Octopus: Gated Selective Attention for Memory-Bounded Long-Context Inference in Large Language Models

ACL 2026

Publication date: July 7, 2026

Chien Van Nguyen, Ryan A. Rossi, Linh Ngo Van, Franck Dernoncourt, Thien Huu Nguyen

Transformer inference becomes increasingly memory-bound as the Key–Value (KV) cache grows linearly with sequence length. While subquadratic architectures offer constant-memory inference, they rely on aggressive state compression that degrades performance on complex reasoning tasks.
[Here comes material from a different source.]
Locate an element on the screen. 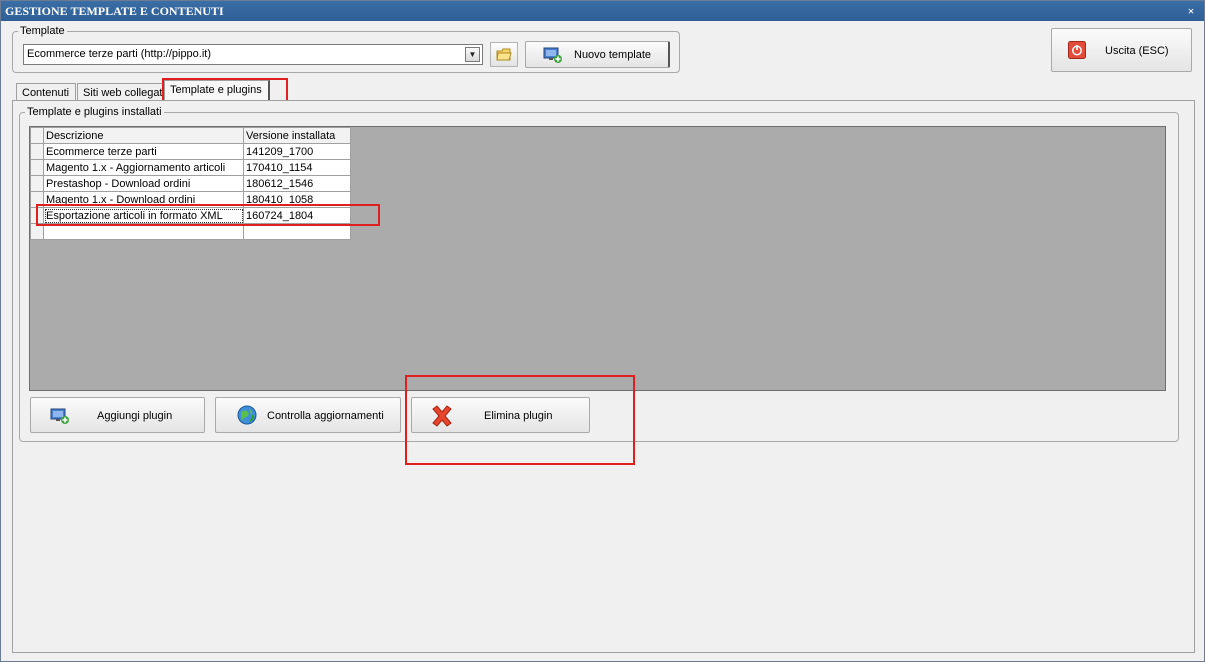 The height and width of the screenshot is (662, 1205). power-icon is located at coordinates (1077, 50).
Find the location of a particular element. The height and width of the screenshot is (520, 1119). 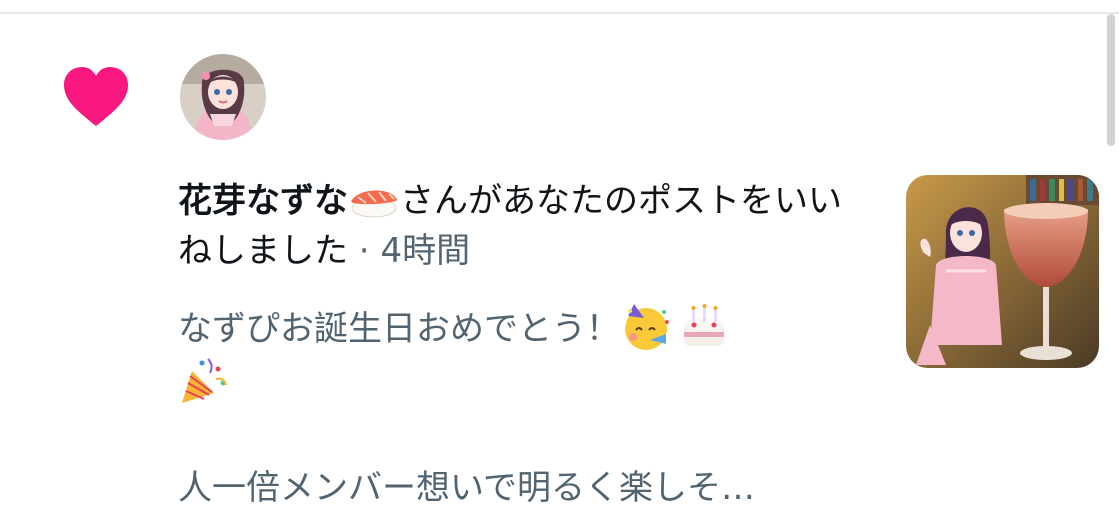

post-text: なずぴお誕生日おめでとう！ is located at coordinates (518, 355).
We propose Octopus, a framework that confers fixed-memory inference onto pretrained Transformers without the information loss of linearization. Octopus retrofits attention layers with Gated Selective Attention, a learnable module that enforces an adaptive sparsity policy over the context history. By dynamically scoring and retaining only high-utility KV states, this mechanism transforms the unbounded cache into a compact, evolving memory budget that filters out uninformative noise. Empirically, on the GSM8K benchmark, it outperforms state-of-the-art linearized baselines by over 36 points under identical memory constraints. Remarkably, Octopus also surpasses its own full-cache teacher, demonstrating that learned sparse retention serves as an effective regularizer for long-horizon reasoning.